A stretch of the entries below is to be set down exactly, running from the line with "You are a computer-use agent. The" through the line with "Given: Tick the 全选 select-all checkbox", both included, and no other line.
►
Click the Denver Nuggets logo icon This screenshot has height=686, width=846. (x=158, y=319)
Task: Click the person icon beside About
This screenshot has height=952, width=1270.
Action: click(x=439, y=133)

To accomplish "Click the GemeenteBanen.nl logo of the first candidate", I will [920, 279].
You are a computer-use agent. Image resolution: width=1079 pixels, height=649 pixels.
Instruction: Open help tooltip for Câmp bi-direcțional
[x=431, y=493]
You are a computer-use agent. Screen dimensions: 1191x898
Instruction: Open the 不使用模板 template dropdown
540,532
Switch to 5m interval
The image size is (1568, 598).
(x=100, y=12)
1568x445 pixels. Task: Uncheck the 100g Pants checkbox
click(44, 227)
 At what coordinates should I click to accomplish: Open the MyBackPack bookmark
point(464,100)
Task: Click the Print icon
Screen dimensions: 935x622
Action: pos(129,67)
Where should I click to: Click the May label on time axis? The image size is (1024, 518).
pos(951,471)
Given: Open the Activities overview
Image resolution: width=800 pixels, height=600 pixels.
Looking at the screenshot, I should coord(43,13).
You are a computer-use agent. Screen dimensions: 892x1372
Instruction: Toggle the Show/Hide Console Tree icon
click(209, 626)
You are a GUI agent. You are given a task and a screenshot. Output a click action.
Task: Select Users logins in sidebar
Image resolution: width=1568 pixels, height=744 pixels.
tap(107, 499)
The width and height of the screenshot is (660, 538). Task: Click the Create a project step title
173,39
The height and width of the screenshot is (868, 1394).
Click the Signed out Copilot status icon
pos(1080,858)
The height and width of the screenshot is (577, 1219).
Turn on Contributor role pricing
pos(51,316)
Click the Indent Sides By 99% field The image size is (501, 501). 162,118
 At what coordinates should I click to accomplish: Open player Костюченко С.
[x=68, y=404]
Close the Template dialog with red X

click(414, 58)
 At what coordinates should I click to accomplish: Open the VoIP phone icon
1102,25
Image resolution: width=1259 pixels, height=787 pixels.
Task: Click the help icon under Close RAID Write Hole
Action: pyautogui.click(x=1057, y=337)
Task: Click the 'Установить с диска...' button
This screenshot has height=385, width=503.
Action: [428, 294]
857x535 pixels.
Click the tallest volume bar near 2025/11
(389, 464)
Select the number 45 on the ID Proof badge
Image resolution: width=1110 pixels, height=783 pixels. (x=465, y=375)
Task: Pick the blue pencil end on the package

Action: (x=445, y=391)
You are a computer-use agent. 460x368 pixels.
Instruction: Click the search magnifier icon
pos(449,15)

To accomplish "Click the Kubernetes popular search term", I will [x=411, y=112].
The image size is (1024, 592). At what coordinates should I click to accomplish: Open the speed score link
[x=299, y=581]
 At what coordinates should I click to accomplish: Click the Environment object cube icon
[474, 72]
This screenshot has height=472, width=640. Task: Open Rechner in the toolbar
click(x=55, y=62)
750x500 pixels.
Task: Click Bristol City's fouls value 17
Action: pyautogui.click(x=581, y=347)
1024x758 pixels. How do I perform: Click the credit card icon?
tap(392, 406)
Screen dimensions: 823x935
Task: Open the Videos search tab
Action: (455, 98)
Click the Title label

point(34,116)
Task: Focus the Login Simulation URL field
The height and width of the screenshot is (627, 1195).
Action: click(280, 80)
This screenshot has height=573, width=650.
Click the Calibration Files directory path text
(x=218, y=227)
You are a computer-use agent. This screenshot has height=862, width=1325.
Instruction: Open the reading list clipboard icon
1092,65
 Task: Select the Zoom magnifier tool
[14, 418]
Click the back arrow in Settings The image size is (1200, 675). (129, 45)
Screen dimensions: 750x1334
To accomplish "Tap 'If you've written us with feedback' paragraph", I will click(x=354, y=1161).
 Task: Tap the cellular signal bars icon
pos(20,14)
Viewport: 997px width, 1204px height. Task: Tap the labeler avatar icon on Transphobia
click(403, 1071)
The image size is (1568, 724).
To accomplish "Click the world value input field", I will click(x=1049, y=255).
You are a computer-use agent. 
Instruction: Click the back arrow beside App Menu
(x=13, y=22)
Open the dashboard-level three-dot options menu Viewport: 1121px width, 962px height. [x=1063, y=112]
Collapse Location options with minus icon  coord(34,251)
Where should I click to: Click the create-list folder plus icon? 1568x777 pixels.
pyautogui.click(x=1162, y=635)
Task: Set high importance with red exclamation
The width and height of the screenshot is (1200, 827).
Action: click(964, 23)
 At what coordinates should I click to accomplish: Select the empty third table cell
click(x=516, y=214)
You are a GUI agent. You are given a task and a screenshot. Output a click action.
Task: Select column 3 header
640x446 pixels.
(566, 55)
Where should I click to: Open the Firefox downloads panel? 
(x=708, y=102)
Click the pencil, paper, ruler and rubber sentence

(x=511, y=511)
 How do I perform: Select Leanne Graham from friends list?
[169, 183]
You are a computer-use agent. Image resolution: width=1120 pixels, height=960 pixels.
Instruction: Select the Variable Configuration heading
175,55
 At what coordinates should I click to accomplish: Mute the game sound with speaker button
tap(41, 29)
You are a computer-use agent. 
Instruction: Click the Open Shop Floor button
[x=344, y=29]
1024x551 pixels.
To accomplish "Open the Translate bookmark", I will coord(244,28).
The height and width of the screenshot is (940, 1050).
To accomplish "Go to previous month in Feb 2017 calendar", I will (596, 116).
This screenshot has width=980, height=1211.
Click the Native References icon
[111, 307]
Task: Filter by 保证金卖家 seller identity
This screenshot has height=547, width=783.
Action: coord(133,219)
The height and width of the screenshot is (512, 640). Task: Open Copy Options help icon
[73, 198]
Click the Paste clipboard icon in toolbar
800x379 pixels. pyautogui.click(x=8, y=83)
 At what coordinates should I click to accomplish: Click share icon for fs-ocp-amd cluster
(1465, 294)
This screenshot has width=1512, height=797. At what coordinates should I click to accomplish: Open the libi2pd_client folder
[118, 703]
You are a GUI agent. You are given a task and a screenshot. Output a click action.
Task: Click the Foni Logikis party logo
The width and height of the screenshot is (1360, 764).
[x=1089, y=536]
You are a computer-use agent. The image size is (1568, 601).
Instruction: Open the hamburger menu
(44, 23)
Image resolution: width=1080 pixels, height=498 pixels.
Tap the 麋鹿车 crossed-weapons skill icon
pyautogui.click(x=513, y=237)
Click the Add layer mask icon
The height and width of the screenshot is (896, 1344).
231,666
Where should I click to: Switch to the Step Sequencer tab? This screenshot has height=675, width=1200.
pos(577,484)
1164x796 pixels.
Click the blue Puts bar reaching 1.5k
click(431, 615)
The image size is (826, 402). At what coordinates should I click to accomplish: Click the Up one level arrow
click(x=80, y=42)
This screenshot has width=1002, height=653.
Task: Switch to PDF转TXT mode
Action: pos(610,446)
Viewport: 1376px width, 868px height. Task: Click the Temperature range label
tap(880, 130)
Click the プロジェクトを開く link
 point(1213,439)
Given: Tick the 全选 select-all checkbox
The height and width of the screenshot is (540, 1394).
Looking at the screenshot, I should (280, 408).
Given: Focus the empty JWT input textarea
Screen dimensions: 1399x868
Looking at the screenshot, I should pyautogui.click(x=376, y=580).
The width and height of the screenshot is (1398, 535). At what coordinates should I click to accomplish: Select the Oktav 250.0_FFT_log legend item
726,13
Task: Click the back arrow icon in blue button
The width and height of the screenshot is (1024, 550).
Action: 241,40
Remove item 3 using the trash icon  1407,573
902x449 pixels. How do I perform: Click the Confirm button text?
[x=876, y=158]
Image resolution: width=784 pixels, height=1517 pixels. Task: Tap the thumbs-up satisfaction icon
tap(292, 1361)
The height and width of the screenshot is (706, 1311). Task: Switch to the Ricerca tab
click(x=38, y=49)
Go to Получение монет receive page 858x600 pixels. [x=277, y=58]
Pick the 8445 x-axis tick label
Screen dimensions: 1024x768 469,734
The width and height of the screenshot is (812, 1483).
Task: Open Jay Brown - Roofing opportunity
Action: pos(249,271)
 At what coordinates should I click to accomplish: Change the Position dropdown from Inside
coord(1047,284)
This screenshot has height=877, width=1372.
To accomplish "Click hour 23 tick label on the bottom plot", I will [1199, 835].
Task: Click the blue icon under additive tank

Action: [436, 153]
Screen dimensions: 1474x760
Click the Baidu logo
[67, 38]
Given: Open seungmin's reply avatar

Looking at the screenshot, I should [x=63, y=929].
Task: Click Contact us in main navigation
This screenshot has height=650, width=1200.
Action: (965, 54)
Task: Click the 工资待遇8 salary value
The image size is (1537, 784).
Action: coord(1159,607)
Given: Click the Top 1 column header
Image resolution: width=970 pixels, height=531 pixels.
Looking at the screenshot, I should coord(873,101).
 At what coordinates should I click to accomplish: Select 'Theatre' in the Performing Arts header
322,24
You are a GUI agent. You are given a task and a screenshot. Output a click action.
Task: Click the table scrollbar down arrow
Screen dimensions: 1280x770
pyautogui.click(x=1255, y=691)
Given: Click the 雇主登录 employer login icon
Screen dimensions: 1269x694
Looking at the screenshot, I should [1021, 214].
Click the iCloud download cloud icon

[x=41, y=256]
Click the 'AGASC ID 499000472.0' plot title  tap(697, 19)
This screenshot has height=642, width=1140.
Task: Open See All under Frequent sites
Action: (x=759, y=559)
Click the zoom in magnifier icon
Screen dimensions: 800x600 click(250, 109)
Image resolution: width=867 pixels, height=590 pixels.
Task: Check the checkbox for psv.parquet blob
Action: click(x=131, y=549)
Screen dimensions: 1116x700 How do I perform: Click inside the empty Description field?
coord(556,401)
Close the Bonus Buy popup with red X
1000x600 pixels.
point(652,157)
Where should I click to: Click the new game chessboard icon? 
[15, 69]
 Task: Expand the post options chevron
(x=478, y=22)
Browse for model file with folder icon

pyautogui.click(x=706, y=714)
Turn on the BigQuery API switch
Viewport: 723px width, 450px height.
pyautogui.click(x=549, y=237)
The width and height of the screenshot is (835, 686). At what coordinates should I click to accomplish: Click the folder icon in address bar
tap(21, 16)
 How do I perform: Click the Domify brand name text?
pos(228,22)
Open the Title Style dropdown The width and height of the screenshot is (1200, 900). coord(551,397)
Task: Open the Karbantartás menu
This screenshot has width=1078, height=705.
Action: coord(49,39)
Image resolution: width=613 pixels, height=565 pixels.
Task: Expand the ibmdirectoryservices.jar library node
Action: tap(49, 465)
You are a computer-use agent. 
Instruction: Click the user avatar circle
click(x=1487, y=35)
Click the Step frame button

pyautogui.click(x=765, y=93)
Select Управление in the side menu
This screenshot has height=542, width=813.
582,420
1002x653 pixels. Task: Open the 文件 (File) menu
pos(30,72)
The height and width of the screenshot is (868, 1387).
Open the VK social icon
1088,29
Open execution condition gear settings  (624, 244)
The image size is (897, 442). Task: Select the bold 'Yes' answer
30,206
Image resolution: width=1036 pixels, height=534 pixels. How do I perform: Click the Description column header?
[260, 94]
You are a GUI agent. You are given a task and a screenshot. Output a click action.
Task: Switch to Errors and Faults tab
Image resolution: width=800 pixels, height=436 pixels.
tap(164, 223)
◄
_Your response_
You are a computer-use agent. The image size is (1568, 601).
Instruction: Open the hamburger menu
(44, 23)
Image resolution: width=1080 pixels, height=498 pixels.
Tap the 麋鹿车 crossed-weapons skill icon
pyautogui.click(x=513, y=237)
Click the Add layer mask icon
The height and width of the screenshot is (896, 1344).
231,666
Where should I click to: Switch to the Step Sequencer tab? This screenshot has height=675, width=1200.
pos(577,484)
1164x796 pixels.
Click the blue Puts bar reaching 1.5k
click(431, 615)
The image size is (826, 402). At what coordinates should I click to accomplish: Click the Up one level arrow
click(x=80, y=42)
This screenshot has width=1002, height=653.
Task: Switch to PDF转TXT mode
Action: pos(610,446)
Viewport: 1376px width, 868px height. Task: Click the Temperature range label
tap(880, 130)
Click the プロジェクトを開く link
 point(1213,439)
Given: Tick the 全选 select-all checkbox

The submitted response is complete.